What Intel Unison Brings Windows 11 iPhone Link Means

First, some limitations. Intel says Unison is “currently only available on eligible Intel Evo designs” running Windows 11. I found the Windows 11 requirement valid. Indeed, trying to download Unison on Windows 10 produces an error message. It reads: “The version of Windows on your PC doesn’t meet the minimum requirements for this product.” That said, I was able to run Unison even on non-Evo 8th Gen IntelĀ  CPUs (and a Ryzen 7 PC as well).

That said, the app works only when the device is accessed directly. In fact, it quits as soon as an RDP (or other remote client session — e.g. TeamViewer) is established. Remote access breaks things enough that I had to “forget” the target iPhone device. Then, I re-established the Bluetooth-based link between PC and phone.

Likewise, the link also collapsed when I used a USB-to-Lightning cable to establish a direct link between the same PC and phone pair. Alas, that means you can’t currently use the targeted PC to charge the iPhone and link to it simultaneously — at least as far as I could tell. That’s also a potential issue…

Unison does work well when these limitations are scrupulously observed. Note to Intel: it would be helpful if the PC-to-iPhone connection could persist into an RDP session from the standpoint of remote manageability, support, and troubleshooting. I also urge Intel to support USB links between PC and iPhone to allow ongoing interaction and charging.

Exploring the Unison UI and Capabilities

If you look at the headline graphic, it shows the “Messages” interface.

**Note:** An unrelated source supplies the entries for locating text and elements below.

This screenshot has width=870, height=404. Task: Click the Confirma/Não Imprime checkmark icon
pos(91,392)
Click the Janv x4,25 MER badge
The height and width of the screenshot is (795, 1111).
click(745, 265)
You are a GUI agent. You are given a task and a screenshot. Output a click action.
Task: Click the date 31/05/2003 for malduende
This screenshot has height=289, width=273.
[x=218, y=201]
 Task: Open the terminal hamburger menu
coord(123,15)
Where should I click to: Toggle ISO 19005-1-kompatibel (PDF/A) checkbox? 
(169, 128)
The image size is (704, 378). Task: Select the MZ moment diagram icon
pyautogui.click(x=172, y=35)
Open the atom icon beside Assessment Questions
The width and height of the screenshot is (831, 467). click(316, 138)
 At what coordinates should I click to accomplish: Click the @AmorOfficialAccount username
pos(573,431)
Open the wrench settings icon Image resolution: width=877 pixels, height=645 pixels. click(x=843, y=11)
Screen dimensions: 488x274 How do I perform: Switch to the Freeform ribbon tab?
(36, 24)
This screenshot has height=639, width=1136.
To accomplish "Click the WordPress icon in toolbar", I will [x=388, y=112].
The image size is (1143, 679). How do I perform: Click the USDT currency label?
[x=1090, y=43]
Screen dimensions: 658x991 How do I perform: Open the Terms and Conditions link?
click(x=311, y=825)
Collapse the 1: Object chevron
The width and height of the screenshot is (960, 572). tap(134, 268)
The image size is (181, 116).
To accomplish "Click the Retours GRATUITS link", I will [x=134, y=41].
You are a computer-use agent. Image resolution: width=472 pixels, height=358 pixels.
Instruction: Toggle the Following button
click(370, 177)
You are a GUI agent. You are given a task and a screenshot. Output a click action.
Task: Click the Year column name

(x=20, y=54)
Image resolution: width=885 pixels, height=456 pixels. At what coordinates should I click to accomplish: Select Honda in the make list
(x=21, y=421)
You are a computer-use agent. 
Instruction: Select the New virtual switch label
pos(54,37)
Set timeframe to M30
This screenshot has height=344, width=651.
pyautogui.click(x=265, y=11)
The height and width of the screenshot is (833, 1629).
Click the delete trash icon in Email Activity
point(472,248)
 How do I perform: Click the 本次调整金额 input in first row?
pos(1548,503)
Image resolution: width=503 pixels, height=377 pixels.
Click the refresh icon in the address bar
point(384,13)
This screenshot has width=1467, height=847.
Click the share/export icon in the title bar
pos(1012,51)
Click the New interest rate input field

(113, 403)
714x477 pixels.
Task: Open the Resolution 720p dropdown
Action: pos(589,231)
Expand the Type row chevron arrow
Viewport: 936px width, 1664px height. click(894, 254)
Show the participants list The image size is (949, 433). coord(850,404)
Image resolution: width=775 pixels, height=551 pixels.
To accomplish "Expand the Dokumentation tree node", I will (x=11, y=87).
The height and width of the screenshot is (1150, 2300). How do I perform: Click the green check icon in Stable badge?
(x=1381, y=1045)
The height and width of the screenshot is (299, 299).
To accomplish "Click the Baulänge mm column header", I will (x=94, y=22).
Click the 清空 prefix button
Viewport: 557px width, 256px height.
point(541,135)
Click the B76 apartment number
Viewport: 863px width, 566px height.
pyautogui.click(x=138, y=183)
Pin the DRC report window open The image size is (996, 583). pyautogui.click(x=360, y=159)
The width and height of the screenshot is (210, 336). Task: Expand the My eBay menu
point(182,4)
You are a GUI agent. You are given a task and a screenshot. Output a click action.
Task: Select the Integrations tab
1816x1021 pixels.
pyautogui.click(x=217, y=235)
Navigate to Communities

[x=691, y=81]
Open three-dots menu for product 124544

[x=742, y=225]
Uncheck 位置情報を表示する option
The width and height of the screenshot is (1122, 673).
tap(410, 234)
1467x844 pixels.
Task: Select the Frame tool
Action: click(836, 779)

You can see I was able to send a text message to my son directly from my PC keyboard. As somebody who dislikes typing on the iPhone this is a terrific boon. It’s also convenient as well.

The other options at left in that image include (in order of appearance):

  • iPhone: shows the device to which Unison is connected.
  • File transfer: supports a mechanism to copy files to and from the connected device. Works with drag and drop.
  • Gallery: provides access to the iPhone’s photo folders. Intel says “Experience your phone gallery on your big screen.”
  • Calls: enables the PC user to make and break phone calls on the PC via the connected device.
  • Notifications: shows iPhone notifications through the Unison UI.
  • Settings: controls Unison App settings and appearance.
  • Downloads: shows the contents of "%userprofile%\Downloads\Intel Unison" folder (?Intel downloads for the app?).

I’m still figuring my way around this app, and learning its ins and outs. But because it supplies a long-missing and useful set of functions to tie Windows and iPhone together, I’m already glad to have it. And indeed, there will be some users for whom this app tips the balance more heavily toward Windows 11. All I can say is: Good!